*About this task*.
Continue the piece on the European Parliament's vote to redirect EU funds toward the coronavirus crisis, picking up after its last sentence.
Top of Passage for review
The European Parliament gave its green light Friday to rapid implementation of a number of proposals for redirection of EU policy funds to address the effects of the coronavirus public health crisis.
The votes allow for: an unprecedented redirection of cohesion policy funds to address the effects of the public health crisis (CRII+ Initiative); an additional €3.08 billion of EU funds for healthcare (the Emergency Support Instrument) and emergency medical capacity (rescEU); additional funding for the European Centre for Disease Prevention and Control; and a number of other support measures. The Parliament's green light follows approval by EU Member States in the Council for the majority of these initiatives; the CRII+ Initiative and the postponing of the Medical Devices Regulation still require approval by the Council.
All uncommitted money from current EU Cohesion Policy funds will now be mobilised to address the effects of the public health crisis. To make sure that funds can be redirected to where they are most urgently needed, transfers will now be possible between different funds, regions and policy programmes. The Initiative provides immediate liquidity with the possibility of using 100% EU financing for measures related to the crisis, meaning EU funds do not need to be matched by national co-financing before they can be unlocked. By allowing the flexible use of all available funds and by simplifying administrative procedures, the Coronavirus Response Investment Initiative is providing unprecedented support to healthcare systems, industries and people across Europe. It will also now be possible to use the Fund for European Aid to the Most Deprived to buy protective equipment for volunteers delivering aid. Basic material assistance can be delivered through vouchers, lowering risks for the volunteers, who can continue to help the homeless, children living in poverty and people who depend on food banks.
Bottom of Passage for review
Top of Provided material
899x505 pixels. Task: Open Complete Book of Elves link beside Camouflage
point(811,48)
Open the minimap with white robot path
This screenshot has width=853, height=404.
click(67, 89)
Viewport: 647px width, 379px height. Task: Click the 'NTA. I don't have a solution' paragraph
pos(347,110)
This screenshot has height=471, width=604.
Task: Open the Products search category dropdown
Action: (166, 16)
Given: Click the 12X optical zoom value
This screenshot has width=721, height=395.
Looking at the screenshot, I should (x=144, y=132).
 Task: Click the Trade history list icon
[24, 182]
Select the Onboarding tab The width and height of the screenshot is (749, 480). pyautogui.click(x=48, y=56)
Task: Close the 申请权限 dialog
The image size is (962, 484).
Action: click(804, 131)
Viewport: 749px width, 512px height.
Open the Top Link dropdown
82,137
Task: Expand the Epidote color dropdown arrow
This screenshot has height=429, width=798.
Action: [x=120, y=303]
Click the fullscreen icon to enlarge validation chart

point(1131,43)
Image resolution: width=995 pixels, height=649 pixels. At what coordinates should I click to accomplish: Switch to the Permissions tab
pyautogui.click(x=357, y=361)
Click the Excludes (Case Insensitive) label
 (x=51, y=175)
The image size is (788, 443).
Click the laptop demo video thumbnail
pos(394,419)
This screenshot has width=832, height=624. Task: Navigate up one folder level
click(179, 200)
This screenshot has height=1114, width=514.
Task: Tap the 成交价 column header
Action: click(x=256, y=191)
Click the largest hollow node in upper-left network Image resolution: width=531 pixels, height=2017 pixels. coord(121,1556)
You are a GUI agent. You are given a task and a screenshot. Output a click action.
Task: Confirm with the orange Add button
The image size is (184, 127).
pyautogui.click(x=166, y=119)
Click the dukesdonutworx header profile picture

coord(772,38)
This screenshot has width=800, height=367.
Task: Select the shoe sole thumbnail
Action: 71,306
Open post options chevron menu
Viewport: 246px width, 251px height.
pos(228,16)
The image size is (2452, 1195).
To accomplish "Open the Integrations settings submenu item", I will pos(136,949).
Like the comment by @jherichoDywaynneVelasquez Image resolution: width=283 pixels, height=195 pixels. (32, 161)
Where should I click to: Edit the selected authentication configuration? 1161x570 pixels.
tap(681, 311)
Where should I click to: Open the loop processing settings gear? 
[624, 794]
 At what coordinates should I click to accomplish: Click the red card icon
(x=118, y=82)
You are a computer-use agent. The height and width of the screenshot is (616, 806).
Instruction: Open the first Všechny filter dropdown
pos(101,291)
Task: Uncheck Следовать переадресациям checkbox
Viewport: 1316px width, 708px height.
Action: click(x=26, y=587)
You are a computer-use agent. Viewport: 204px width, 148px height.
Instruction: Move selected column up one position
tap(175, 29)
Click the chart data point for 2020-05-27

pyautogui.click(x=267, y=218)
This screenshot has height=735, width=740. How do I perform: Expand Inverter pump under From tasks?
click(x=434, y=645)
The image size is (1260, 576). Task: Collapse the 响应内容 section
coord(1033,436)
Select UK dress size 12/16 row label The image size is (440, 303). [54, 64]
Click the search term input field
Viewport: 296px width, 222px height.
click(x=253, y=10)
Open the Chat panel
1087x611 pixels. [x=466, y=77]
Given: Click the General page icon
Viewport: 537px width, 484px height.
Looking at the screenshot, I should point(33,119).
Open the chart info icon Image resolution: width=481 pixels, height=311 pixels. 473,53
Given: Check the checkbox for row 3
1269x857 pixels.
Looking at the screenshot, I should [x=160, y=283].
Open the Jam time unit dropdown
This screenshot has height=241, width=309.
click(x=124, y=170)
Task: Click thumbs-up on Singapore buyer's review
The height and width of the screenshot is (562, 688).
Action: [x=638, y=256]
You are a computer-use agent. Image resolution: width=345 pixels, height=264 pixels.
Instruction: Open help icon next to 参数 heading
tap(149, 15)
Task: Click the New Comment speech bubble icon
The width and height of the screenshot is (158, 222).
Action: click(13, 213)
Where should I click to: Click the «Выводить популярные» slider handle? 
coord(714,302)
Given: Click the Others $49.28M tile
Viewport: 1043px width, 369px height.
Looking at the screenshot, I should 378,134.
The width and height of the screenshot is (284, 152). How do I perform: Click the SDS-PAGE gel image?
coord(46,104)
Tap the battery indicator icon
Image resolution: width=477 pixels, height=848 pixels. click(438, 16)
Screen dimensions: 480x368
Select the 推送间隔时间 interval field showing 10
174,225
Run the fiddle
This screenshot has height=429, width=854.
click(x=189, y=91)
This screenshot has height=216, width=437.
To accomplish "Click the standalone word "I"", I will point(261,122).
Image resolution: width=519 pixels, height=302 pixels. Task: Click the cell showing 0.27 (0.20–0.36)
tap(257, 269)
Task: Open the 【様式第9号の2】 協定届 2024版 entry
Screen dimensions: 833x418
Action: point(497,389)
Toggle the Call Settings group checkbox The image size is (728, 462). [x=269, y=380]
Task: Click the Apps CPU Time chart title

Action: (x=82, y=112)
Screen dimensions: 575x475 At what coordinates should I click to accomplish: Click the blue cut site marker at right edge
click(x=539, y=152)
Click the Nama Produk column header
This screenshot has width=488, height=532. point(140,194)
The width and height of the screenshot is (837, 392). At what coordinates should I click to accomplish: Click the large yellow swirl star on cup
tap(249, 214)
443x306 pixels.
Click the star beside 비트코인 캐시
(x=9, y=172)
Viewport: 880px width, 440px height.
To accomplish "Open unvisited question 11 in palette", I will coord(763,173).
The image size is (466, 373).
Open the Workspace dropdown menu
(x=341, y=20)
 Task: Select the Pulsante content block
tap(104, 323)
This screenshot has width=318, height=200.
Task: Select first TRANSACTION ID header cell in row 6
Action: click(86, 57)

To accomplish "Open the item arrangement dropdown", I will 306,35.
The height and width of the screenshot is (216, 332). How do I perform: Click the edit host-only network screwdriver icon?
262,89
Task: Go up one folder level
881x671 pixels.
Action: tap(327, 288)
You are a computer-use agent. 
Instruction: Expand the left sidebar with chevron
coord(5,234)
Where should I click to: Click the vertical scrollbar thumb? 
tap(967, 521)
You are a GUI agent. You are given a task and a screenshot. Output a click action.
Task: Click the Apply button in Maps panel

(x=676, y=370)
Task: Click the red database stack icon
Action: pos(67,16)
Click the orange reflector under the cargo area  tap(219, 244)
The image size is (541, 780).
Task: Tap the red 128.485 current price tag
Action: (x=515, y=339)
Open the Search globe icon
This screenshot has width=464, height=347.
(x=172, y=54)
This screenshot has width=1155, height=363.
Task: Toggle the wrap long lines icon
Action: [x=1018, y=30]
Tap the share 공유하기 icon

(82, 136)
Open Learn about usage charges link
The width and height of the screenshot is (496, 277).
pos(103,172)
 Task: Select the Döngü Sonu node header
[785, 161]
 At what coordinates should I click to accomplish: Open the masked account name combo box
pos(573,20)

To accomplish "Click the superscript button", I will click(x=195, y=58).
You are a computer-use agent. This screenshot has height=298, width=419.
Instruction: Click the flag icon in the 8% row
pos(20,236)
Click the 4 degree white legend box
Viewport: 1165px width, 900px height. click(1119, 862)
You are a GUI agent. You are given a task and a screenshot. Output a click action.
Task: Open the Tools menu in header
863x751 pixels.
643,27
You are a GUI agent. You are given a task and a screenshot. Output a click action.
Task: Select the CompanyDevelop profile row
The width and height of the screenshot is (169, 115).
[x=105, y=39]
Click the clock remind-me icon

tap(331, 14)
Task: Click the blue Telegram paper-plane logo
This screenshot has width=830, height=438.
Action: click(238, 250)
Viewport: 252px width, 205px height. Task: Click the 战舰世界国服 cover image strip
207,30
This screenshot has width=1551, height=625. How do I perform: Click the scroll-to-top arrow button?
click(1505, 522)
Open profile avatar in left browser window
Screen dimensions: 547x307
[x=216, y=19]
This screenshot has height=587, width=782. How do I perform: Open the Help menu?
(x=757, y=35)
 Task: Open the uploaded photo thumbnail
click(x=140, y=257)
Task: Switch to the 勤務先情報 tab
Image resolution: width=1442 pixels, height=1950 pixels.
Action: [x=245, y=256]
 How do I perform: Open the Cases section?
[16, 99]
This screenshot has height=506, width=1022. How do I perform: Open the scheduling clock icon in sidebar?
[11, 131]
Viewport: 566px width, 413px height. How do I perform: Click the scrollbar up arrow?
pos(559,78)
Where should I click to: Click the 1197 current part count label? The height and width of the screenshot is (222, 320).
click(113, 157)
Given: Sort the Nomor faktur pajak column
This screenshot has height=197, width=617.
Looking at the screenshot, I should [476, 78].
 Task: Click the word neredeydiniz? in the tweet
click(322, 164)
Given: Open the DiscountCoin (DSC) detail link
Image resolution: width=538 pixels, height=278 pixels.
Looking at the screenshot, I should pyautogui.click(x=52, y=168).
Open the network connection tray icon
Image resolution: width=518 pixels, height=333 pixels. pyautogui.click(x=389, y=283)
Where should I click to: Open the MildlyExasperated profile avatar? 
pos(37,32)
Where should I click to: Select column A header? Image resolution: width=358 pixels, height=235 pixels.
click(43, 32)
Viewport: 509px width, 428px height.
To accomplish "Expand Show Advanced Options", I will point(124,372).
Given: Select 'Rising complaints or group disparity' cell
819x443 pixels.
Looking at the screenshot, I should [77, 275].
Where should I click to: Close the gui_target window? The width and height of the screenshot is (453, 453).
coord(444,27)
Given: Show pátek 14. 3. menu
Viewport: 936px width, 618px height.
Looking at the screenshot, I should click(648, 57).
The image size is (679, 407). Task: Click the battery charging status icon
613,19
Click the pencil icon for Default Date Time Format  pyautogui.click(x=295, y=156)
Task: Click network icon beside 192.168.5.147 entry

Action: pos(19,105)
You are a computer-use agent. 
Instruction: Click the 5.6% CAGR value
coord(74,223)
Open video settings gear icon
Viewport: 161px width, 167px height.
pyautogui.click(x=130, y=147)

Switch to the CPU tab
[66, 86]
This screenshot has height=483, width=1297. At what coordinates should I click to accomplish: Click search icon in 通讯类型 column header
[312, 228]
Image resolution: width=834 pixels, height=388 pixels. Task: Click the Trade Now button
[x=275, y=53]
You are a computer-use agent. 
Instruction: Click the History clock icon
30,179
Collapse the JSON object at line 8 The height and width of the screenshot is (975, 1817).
Bottom of Provided material
*Task answer*.
€2.7 billion comes from the EU's Emergency Support Instrument for the healthcare sector. This will help fund urgent medical supply needs, such as masks and respirators, the transportation of medical equipment and patients in cross-border regions, the deployment of healthcare workers to contagion hotspots, and the construction of mobile field hospitals. The Commission will be able to directly procure equipment on behalf of the EU Member States and focus help where it is most needed.
€380 million is earmarked for creation of a European medical capacity, with equipment hosted by one or several Member States. The hosting State(s) will be responsible for procuring the equipment and the Commission will finance 100% of the medical capacity. The Commission's Emergency Response Coordination Centre will manage the distribution of the equipment to ensure it gets where it is needed the most. The first hosting state will be Romania and the production of the first ventilators has already started.
€3.6 million is set for the European Centre for Disease Prevention and Control (ECDC), to enhance the ECDC's capacity to identify, assess and communicate threats to human health from communicable diseases, and in particular will increase the expert capacity.
The European Parliament supported a proposal to postpone the application of the Medical Devices Regulation by one year, to allow Member States, health institutions and industry to prioritise the fight against coronavirus. This proposal takes into account the unprecedented challenges of the pandemic and the need for an increased availability of vitally important medical devices across the EU. The Commission counts on receiving the Council's full support soon for this important measure.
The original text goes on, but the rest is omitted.